I've spent a lot of time in Europe, over the past few years, at various music industry events, and one thing has become clear: all sorts of folks tell me that they stopped file sharing once they started using Spotify. It's uncanny. It shows, once again, that if you actually offer a good service, you absolutely can compete with file sharing. But there's no golden goose that the record labels can't kill, and they've been grumbling about Spotify for a while now... despite the fact that Spotify is making them more money than iTunes, in countries where it's available.
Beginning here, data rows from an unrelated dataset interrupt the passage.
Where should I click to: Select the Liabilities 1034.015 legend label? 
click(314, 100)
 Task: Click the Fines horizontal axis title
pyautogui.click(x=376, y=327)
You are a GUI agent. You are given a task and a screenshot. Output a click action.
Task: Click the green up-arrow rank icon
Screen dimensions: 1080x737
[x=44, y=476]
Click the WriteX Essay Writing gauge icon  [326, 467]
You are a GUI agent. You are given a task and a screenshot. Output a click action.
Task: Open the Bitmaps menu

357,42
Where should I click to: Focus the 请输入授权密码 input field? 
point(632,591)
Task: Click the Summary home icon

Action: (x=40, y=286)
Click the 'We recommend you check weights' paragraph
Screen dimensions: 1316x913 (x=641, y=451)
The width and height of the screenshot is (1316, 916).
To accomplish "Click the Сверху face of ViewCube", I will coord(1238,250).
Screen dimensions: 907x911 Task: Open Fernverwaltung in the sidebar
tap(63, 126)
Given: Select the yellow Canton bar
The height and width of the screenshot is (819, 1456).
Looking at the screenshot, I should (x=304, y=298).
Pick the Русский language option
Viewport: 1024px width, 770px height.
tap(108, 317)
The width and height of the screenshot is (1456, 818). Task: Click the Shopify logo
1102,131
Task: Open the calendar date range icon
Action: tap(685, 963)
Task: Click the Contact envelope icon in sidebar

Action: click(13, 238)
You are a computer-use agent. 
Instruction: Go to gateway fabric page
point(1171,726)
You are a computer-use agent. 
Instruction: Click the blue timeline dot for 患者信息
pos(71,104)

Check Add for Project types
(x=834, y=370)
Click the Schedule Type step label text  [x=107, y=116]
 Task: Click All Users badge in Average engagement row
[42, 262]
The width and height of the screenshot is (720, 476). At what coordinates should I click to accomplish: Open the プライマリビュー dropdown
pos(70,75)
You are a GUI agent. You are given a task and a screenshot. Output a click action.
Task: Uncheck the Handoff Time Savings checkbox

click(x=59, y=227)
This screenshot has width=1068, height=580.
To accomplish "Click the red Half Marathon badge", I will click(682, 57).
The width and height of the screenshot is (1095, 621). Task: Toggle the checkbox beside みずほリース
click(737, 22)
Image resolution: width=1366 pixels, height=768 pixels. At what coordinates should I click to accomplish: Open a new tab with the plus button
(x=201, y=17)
However, as we've seen, the entertainment industry has a special talent for screwing up a good thing, and their latest target is Spotify. Spotify still hasn't been released in the US, in part because some of the record labels (*cough* Warner Music *cough*) are demanding ridiculous restrictions on users, limiting any "free" parts to make the service a lot less appealing. Now it appears that the labels have also pressured Spotify into seriously cutting back on their free offer in Europe.

This will, undoubtedly, drive many of the users, who were making the industry money, back to unauthorized file sharing. In fact, many of the comments on Spotify's blog post about this say exactly that. For an industry that keeps claiming stamping out piracy is the number one goal, you would think it would know better than to take away the best tool they've had to compete with file sharing in a while. Spotify certainly isn't perfect, but it's amazing how quickly the recording industry seeks to destroy anything that starts making them money. They tried to do it with iTunes as well, but Steve Jobs fought back. Spotify apparently doesn't have the same clout just yet.

Really, this is symptomatic of the mentality of many of the bosses in the recording industry. They do absolutely nothing themselves to innovate. Instead, they resist and/or sue any innovation that comes along. Then, when an innovation finally breaks through and works, just as it's starting to really take off, the record label bosses get jealous and start complaining that these innovative services that are making them money are getting too much of the credit (and money) and demand a larger cut, making claims about how the service isn't the thing that's important, it's the music. Of course, if it were just the music that was important, these innovative services wouldn't be catching on. The service is important too, and each time the record label bosses overvalue their own music and undervalue the service, they end up killing off innovative offerings and driving users back to file sharing...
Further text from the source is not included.